Sandbox Execution#

EvalScope uses ms_enclave to run model-generated code inside isolated sandboxes. Two execution paths share the same service layer:

Pooled — a warm pool of long-lived sandboxes used by code benchmarks (e.g. HumanEval, MBPP) through the SandboxMixin.
Per-sample — one sandbox per sample created by agent environments (e.g. EnclaveAgentEnvironment) for SWE-bench-style benchmarks.

Both paths are backed by the process-wide SandboxService defined in evalscope.api.sandbox, which caches SandboxManager instances keyed on (engine, manager_config) and cleans them up at exit.

Installation#

pip install 'evalscope[sandbox]'

Requires a reachable Docker daemon or valid Volcengine credentials (depending on the chosen engine).

Configuration#

Prefer the nested sandbox object on TaskConfig. The legacy fields use_sandbox / sandbox_type / sandbox_manager_config remain as deprecated aliases and are kept in sync automatically.

Python#

from evalscope import TaskConfig
from evalscope.config import SandboxTaskConfig

task = TaskConfig(
    datasets=['humaneval'],
    sandbox=SandboxTaskConfig(
        enabled=True,
        engine='docker',          # 'docker' | 'volcengine'
        default_config={
            'image': 'python:3.11-slim',
            'working_dir': '/workspace',
        },
        manager_config={
            # e.g. 'base_url': 'unix:///var/run/docker.sock'
        },
        pool_size=8,              # optional, defaults to eval_batch_size
    ),
)

YAML / JSON#

sandbox:
  enabled: true
  engine: volcengine
  manager_config:
    api_key: ${VOLC_API_KEY}
    region: cn-beijing
  default_config:
    image: my-registry/my-image:latest

Supported engines#

`engine`	Aliases	ms_enclave backend
`docker`	(default)	`SandboxManagerFactory`
`volcengine`	`volcano`, `volc`	`VolcengineSandboxManager`

Per-sample overrides (agent benchmarks)#

Agent benchmarks that need a different sandbox per sample (e.g.
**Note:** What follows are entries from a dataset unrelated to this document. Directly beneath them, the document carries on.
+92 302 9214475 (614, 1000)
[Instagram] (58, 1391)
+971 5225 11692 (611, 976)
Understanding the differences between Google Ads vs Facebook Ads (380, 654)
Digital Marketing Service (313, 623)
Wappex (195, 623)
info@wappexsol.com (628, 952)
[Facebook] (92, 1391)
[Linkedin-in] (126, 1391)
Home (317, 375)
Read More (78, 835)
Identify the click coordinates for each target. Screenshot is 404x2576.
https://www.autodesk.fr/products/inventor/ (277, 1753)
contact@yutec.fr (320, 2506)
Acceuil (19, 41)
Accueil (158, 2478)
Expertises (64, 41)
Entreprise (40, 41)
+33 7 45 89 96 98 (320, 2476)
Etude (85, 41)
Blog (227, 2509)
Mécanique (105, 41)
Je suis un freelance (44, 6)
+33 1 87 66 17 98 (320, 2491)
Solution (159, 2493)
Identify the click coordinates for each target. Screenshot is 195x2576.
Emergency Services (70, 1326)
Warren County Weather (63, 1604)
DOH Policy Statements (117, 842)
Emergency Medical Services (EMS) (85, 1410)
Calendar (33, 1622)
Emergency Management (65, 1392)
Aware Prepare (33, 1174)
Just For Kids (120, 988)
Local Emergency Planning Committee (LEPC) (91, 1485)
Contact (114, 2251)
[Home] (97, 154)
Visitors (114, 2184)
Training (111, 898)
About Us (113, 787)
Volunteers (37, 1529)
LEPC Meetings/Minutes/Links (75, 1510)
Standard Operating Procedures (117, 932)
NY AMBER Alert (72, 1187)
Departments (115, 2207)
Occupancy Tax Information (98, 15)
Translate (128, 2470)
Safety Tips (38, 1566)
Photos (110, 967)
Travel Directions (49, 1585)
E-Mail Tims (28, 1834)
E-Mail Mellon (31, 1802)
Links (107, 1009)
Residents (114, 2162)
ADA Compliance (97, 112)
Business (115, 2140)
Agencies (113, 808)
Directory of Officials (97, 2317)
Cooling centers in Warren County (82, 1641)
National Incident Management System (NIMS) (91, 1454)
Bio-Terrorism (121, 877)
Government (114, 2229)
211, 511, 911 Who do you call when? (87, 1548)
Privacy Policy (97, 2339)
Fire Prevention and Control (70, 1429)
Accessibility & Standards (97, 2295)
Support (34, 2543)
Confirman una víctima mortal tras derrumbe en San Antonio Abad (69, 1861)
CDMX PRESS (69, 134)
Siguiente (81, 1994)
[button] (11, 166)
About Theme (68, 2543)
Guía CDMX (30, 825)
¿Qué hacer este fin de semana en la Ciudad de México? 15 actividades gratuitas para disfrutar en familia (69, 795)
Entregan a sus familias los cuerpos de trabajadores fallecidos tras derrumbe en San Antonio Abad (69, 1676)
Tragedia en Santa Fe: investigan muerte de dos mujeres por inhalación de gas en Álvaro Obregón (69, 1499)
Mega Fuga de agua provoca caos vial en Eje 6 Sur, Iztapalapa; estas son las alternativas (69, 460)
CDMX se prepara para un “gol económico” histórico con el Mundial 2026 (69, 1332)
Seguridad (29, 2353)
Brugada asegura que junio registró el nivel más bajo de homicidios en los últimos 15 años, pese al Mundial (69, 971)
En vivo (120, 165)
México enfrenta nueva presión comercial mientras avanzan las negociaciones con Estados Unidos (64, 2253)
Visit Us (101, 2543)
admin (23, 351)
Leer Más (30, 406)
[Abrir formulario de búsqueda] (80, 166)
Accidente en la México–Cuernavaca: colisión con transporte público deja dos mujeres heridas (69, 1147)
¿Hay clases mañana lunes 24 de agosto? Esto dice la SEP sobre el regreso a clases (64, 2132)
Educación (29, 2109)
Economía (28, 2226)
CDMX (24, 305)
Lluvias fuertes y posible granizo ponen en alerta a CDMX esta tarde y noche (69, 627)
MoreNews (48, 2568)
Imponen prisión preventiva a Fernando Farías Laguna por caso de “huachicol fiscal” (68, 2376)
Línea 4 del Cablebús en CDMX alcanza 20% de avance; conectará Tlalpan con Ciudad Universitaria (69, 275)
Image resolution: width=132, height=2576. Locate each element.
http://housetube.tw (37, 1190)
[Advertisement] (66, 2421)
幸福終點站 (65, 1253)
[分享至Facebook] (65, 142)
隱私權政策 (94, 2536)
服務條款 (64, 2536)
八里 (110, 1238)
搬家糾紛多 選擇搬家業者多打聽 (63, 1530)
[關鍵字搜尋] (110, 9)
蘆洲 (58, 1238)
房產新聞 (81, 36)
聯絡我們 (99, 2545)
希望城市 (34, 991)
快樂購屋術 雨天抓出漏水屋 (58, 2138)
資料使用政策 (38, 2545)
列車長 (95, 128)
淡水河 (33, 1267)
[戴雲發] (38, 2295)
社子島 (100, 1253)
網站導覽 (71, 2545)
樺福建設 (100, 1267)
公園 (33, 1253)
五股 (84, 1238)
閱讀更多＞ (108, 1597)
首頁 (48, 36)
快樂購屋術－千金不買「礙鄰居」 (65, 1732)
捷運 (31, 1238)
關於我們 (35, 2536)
SWE-bench Pro, which pins an image per instance) can override build_sandbox_config on their adapter:

class MyBenchmarkAdapter(DefaultDataAdapter):
    def build_sandbox_config(self, sample):
        return {'image': sample.metadata['docker_image']}

The returned dict is merged on top of sandbox.default_config and passed to the environment constructor. agent_config.environment_extra still has the final word if the user wants to override per-run.

Pool vs per-sample#

Aspect	Pool (SandboxMixin)	Per-sample (Agent env)
Lifetime	Reused across samples	Fresh container per sample
Warmup	`manager.initialize_pool`	None
Execution API	`PoolHandle.execute_tool`	`SandboxHandle.execute_tool`
Typical use	Code benchmarks	SWE-bench, Agent tool use

Managers are shared across both paths when (engine, manager_config) match, so you only pay for one connection even if a benchmark uses both.

API reference#

The public surface lives in evalscope.api.sandbox:

SandboxEngine, resolve_engine(value)
SandboxService, get_sandbox_service()
PoolHandle, SandboxHandle
build_sandbox_config(engine, cfg_dict), merge_sandbox_config_dicts(*dicts)

See tests/agent/test_sandbox_service.py for runnable examples.